WHAT TO DO
Report the count of lines holding "agent" in the records, with no other words.

TASK DATA
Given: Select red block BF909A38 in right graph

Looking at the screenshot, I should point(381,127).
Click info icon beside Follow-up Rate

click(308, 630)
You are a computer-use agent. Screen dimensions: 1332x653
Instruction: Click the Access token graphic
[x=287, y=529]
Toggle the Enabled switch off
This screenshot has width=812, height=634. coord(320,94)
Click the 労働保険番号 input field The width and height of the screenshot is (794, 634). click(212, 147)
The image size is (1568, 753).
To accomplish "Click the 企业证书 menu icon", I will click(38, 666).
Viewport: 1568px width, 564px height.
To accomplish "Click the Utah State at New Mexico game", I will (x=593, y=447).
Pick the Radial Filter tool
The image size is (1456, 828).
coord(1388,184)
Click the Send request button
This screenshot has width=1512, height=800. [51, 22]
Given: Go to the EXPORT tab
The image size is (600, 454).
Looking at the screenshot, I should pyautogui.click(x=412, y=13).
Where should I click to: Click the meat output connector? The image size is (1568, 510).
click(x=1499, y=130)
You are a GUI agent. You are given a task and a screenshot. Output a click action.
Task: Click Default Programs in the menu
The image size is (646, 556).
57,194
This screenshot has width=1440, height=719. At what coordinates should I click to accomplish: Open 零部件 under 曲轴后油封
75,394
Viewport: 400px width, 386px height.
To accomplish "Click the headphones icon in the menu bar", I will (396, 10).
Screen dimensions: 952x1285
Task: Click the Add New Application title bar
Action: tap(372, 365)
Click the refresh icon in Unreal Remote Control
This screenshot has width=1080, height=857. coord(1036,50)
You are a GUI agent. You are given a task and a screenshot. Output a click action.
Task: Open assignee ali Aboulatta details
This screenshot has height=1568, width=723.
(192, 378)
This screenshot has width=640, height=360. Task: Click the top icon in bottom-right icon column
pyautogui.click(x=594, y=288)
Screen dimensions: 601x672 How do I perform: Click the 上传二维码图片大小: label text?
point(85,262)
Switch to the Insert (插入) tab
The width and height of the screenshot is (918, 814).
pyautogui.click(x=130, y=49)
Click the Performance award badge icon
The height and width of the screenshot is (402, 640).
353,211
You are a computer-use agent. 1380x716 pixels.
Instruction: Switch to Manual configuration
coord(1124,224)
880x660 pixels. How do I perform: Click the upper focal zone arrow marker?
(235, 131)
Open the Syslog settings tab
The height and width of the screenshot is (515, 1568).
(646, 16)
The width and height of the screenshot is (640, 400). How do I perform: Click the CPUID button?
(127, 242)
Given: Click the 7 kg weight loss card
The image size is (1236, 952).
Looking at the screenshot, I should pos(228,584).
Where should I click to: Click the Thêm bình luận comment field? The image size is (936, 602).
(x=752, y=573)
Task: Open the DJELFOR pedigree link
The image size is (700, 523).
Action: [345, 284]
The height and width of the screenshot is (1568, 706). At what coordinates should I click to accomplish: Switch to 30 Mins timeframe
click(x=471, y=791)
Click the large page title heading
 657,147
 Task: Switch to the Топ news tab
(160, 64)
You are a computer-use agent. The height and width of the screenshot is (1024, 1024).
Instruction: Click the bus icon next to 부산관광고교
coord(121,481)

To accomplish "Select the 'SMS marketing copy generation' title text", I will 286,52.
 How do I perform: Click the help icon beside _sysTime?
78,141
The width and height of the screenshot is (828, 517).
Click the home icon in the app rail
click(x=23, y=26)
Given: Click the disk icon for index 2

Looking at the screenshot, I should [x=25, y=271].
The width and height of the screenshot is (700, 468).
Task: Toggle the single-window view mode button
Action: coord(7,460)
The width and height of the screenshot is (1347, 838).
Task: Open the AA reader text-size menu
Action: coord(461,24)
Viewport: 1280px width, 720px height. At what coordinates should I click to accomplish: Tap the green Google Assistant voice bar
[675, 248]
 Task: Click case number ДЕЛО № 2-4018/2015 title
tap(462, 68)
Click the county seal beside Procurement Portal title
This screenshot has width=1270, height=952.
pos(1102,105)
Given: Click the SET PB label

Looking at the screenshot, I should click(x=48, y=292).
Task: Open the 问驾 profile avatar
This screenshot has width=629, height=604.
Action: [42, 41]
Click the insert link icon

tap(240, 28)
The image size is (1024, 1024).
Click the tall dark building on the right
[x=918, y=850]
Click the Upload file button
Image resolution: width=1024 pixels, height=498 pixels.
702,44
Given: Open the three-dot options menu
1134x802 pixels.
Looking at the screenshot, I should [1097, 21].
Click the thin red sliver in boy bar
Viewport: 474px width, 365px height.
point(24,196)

TASK SOLUTION
5